Moreover, the jury was specifically instructed by the trial Court that they were the sole judges of the facts in issue, and they were particularly cautioned that no word or act of the trial Judge, at any time during the progress of the trial, could be construed by them as an intimation of his opinion upon the facts of the case.

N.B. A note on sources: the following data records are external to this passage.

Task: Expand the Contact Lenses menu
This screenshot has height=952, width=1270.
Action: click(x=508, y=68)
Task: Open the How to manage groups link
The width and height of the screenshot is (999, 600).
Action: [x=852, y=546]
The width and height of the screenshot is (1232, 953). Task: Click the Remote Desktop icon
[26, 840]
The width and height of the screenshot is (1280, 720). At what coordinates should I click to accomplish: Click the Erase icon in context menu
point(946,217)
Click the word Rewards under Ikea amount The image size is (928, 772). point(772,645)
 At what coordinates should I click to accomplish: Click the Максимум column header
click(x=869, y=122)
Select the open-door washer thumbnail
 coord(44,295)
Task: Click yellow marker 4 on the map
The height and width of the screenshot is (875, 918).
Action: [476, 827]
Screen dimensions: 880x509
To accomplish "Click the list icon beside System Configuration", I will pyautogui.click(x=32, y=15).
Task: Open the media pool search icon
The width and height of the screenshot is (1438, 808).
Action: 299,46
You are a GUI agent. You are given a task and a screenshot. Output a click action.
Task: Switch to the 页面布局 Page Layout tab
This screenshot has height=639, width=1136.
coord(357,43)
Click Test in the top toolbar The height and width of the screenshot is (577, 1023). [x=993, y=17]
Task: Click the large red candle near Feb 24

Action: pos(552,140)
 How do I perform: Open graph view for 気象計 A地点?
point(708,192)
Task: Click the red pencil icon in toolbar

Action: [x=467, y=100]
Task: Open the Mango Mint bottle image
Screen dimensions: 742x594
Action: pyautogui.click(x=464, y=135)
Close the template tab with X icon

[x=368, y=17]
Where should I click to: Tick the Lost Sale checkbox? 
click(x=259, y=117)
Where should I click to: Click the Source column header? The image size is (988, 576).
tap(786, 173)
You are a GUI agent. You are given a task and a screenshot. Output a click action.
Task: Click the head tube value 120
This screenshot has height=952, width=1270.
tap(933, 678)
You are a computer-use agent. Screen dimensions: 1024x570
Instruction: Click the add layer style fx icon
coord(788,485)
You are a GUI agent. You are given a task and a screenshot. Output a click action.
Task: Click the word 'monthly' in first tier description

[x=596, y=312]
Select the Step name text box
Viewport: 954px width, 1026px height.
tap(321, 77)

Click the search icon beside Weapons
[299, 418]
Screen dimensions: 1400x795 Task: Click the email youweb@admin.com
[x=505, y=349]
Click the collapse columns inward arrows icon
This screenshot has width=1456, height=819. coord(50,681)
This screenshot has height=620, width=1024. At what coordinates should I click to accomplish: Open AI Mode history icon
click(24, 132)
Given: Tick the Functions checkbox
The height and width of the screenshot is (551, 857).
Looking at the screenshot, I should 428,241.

As to the alleged error of the Court in refusing to charge defendant's sixth request to charge to the effect that the "presumption of innocence" and the "presumption of chastity" nullified each other, suffice it to say that, ever since the decision in State v. Turner, 82 S.C. 278; 64 S.E., 424; 17 Ann. Cas., 88, the chastity of the prosecutrix has been presumed in prosecutions for seduction, and, in conformity with the statute, where the other elements of the offense are made out, the burden is upon defendant to prove on the trial that the woman was lewd and unchaste. It is unquestionably the law of this jurisdiction, since the decision in State v. Turner, that if the State prove the other elements of the offense, the "presumption of chastity" will support a conviction, UNLESS THE DEFENDANT PROVE THE PROSECUTRIX TO BE LEWD AND UNCHASTE. Hence, that decision is necessarily authority for the position that the two presumptions do not nullify each other. If they did, then the State would necessarily be required to establish chastity by evidence which is not the rule here. If the presumption of innocence "nullified" the presumption of chastity, there would be no presumption of chastity, because the former presumption attaches to defendant as soon as he is indicted. Moreover, if "we have one presumption nullifying the other," to quote the exact language of the request, then we have no presumption of innocence, since the presumption of chastity has destroyed it, which is, of course, unsound.

It is, therefore, ordered that the motion be, and the same is hereby, refused.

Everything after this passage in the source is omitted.